For years, you were the only doctor in Mozambique treating their condition.

For many years, the obstetric fistula has been a neglected infirmity, and this has created a vicious circle. Little interest means few surgeons committing themselves to operating on them and, therefore, resigned acceptance of a difficult situation by the families, whereas the only solution is the surgical one. That’s why I committed myself to teach the surgical fixing technique to Mozambican young surgeons. It is calculated that, in the developing countries, two fistulas are formed per 1,000 childbirths. In Mozambique, with 1 million childbirths per year, every year there are at least 2,000 new obstetric fistulas.

 

In nearly 30 years, you have already trained 13 surgeons, and another 11 are learning. Have things improved, in your perception?

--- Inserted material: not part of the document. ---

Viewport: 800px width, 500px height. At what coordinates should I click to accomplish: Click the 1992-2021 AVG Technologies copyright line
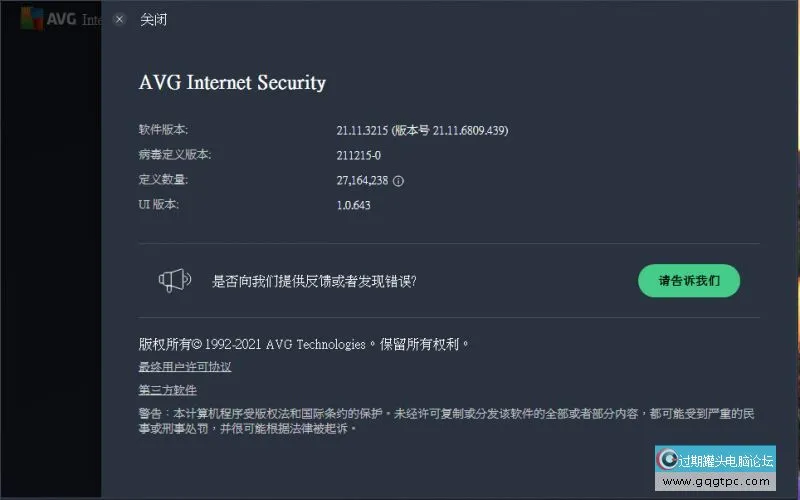(303, 344)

Yes, since the start of the new millennium, the World Health Organization has highlighted obstetric fistulas as a situation that deserves privileged attention; and the solution to this wound has been chosen as one of the “Third Millennium Goals”: All governments have been urged to undertake concrete measures.

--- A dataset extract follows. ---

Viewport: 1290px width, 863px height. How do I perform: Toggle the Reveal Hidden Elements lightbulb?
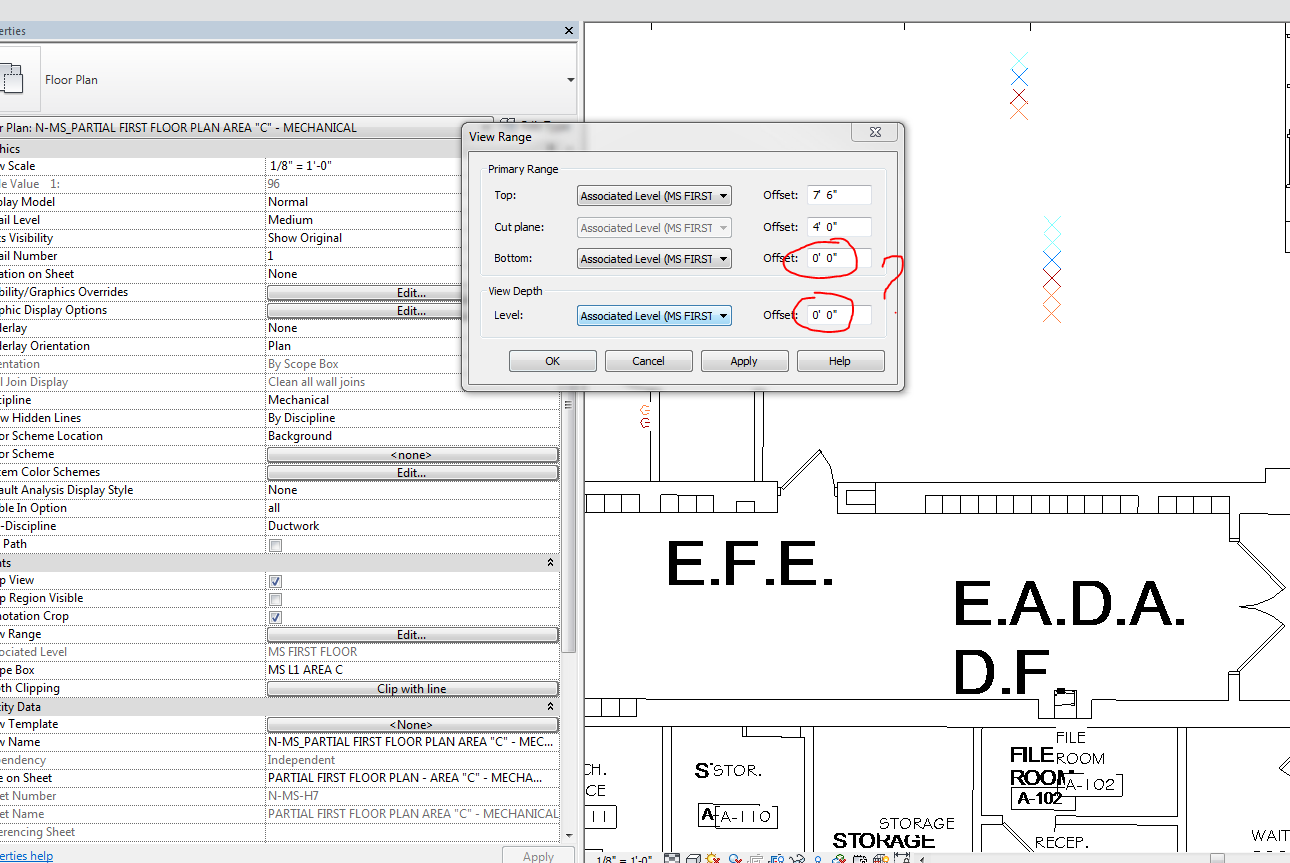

I must say, after all these years, after this big number of patients has come into my life and has occupied a huge part of my time and of my energies, that seeing these women being operated and healing, and coming back to their families, is like assisting at the beginning of a new life. It is a priceless joy and satisfaction.

 

What are the main teachings that life in Africa has given you?

Jesus said: “For you will always have the poor with you” (Mark 14:7). Few truths are more self-evident than this one, especially for those who, during their lives, have had to dwell in those areas of the world where the most common sentence is: “There is nothing.”

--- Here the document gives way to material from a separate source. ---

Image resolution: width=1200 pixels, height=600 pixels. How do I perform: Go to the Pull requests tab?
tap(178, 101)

Living with the poorest ones is an extraordinary experience because, little by little, we can understand another truth, also declared by Jesus: The wise and intelligent cannot understand the world’s secrets. On the contrary, these are open and clear to the poor and little ones.

To give you an example, I’ll tell you what happened at the end of the first obstetric fistulas campaign in rural areas that I could organize in 1987. At that time, I was alone, and it lasted almost a month. The last day, all my patients gathered in a hall to say good-bye. They were sitting on a row of benches, and I passed in front of each of them to shake their hands and say good-bye. I had just started when the third woman suddenly stood up, and, instead of shaking my hands, she hugged and kissed me. And after her, all the others did the same: They stood up and kissed me.

What surgical fee could be compared to such a reward that only poor people are able to give?

Indeed, it’s true: The most inaccessible world’s secrets are open and clear to the poor and little ones, as Jesus said: “I praise you, Father, Lord of heaven and earth, because you have hidden these things from the wise and learned and revealed them to little children” (Luke 10:21).

 

You received the World Population Award from the UNFPA for your commitment to maternal health care in Mozambique. How do you feel being the first priest of the Catholic Church to be awarded by such an institution, whose methods are notoriously in contrast with the teachings of the Catholic Church?

Although we have a different vision on sexual and reproductive ethics, we have a mutual esteem, and we work together on a common value, which is maternal health care in developing countries.

I have been constantly addressed as “Father” with the greatest cordiality, and they were sincerely happy that I was awarded. After all, the main difference between us regards the theological vision of the human being and the consequences of the interpretation of the revealed Gospel.

I also believe that a genuine love for the mother can only come from the Holy Spirit: He and love unite us. So I would say that this award is a gift of communion, a gift on behalf of Our Lord, God the Father, to his children.

Manuela Borraccino writes from Rome.